In 1998, Hugo Chávez ran for the Venezuelan presidency on a promise to “re-found” the republic. His pitch to the nation stressed a particular understanding of popular sovereignty. Sovereignty, Chávez stressed repeatedly in his legendarily long-winded speeches, belongs to the people, who place it temporarily in the trust of a particular set of governing institutions. The people can, by the same token, take it back at any time and exercise it directly, by means of the vote. In this pop-Rousseauian interpretation, the people’s will is the point of origin of the government’s legitimacy and so has to be considered “supra-constitutional.” In Chavista constitutional doctrine, when the set of state institutions that the people have constituted no longer fits the people’s needs, they are free to dissolve those institutions.

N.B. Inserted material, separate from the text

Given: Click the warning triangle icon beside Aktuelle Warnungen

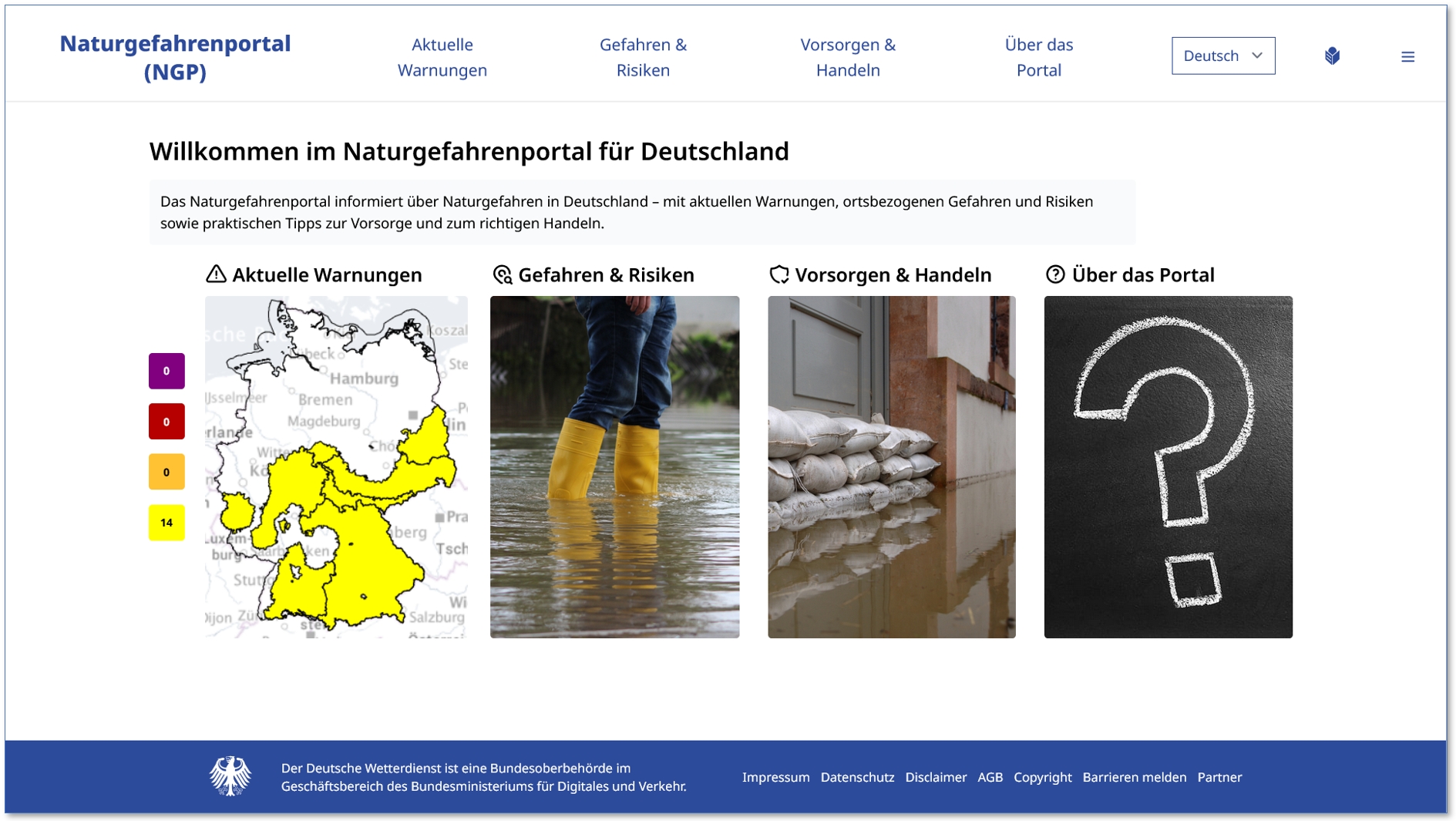Looking at the screenshot, I should coord(216,274).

What matters is who embodies “the people”; and Chavez is of course certain that he does. His Rousseauist doctrine became the intellectual launching point for an aggressive constitution-making process in Venezuela in 1999. Then vastly popular, Chávez used it to legitimize a National Constituent Assembly in which his partisans held 94 percent of the seats despite winning just 65 percent of the vote. The assembly, in short order, made sure that Chávez himself could directly or indirectly appoint all state officers who would theoretically be charged with checking and balancing his power.
It hardly takes a constitutional scholar to realize the dangers implicit in such a sweeping view of popular power. Picking up this book by the noted Venezuelan constitutional scholar Allan Brewer-Carías, I expected an in-depth dissection of this debate from an unapologetically conservative standpoint. Long considered one of Venezuela's leading constitutional scholars, Brewer-Carías would more than likely be a leading member of Venezuela’s Supreme Court if Chávez had not come to power. A former minister with teaching stints at Cambridge and Columbia, Brewer-Carías is the epitome of a Venezuelan ancien régime grandee.
Imagine my surprise, then, upon realizing that the book’s long discussion of the constitution-making process of 1999 never stops to discuss the idea of supra-constitutionality at all. Instead Brewer-Carías’s remarkably ill-tempered screed merely repeats, time and again, that the mechanism Chávez chose to re-write the constitution was not contemplated in the constitution of 1961. The absence of any clear acknowledgment of supra-constitutionality as a coherent and flawed constitutional doctrine will render large swathes of this book simply unintelligible to much of its intended audience: it is a long, detailed rebuttal to an argument that the reader has never heard. What should have been a brutal dissection of Chávez’s authoritarian impulses and muddy constitutional vision instead reads like a thin and pointless polemic. The heroic liberals and democrats who oppose Chávez deserve better than this book.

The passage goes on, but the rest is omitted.